— Немцы тоже не всегда милосердны.
Наизусть шотландские баллады Саша не помнил, так что пришлось пересказывать. Погибшие в кораблекрушении братья возвращались к матери и ночевали у нее, укрывшись её платком, старшая сестра убивала младшую из ревности к прекрасному рыцарю, убитую находили в реке, проезжий менестрель обрезал её волосы, делал из них струны, и лютня выдавала слушателям убийцу, а леди Изабелла, сидя за рукоделием, слышала свирель короля эльфов и уезжала с ним в лес на покрытом парчовой попоной коне.
Жуковская, кажется, была очарована, а не шокирована.
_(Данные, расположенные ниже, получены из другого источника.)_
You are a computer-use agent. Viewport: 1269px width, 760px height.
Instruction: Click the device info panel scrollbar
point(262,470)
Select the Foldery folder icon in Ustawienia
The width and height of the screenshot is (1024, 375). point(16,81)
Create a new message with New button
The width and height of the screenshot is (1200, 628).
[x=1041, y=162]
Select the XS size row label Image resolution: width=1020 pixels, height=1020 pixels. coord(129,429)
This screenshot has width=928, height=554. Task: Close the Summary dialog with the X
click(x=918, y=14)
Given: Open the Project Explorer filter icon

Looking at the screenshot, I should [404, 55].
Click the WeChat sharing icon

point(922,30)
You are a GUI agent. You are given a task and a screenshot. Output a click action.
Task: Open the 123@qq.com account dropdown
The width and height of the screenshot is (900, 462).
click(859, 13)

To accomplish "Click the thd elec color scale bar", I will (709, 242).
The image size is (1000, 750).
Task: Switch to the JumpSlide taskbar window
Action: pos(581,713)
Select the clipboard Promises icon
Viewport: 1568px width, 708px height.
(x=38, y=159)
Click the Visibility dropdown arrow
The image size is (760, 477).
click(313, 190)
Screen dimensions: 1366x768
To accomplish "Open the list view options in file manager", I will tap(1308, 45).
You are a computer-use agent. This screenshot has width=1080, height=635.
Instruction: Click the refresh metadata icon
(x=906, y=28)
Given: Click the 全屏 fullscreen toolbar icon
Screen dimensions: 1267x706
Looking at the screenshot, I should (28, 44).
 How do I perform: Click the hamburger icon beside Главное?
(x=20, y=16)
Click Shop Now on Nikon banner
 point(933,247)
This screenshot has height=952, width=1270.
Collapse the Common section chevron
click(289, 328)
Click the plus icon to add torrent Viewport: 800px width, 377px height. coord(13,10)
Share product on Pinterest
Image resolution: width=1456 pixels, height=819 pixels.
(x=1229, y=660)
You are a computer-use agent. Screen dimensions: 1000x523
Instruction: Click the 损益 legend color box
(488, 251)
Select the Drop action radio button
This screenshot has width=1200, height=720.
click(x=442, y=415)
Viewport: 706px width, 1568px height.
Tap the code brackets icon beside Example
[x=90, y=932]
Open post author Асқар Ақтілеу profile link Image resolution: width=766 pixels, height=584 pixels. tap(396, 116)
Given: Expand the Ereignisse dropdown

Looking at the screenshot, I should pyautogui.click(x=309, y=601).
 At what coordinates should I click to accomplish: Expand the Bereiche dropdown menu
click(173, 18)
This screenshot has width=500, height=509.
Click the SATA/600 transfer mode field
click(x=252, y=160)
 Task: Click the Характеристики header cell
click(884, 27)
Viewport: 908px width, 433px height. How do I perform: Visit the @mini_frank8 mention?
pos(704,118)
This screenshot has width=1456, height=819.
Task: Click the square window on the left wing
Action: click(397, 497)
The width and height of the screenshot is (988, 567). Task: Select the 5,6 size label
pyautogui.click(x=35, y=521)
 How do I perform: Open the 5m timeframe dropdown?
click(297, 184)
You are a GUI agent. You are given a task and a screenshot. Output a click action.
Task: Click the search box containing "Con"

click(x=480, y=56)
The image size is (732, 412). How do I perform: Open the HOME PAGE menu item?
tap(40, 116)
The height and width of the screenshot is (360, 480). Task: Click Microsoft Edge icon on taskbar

И приняла эстафету. Иногда сюжеты немецких баллад отличались мелкими деталями. Леди Изабелла превращалась в немецкую девушку, король эльфов — в веселого рыцаря, первый, прежде чем заманить в лес очередную красавицу убил семь английских аристократок, а веселый немецкий рыцарь повесил двенадцать немецких барышень. И помощь приходила с разных сторон. Немке удавалось докричаться до брата, а англичанка усыпляла короля эльфов ласками, связывала его своим рукоделием и собственноручно закалывала кинжалом. Откуда Саша делал вывод, что английские девушки инициативнее.
— Архетип, — сказал Саша.
— Что это?
Саша задумался, как это сформулировать без термина «коллективное бессознательное».
— Сюжет — общий для всего человечества, — нашелся он. — На архетипах основаны все мифы, легенды, сказки. Истории повторяются и пародируют друг друга. Есть предположение, что это все отголоски древних обрядов, например, обряда инициации, когда юноша, чтобы считаться взрослым, должен был пройти через символическую смерть. У аборигенов Австралии до сих пор есть.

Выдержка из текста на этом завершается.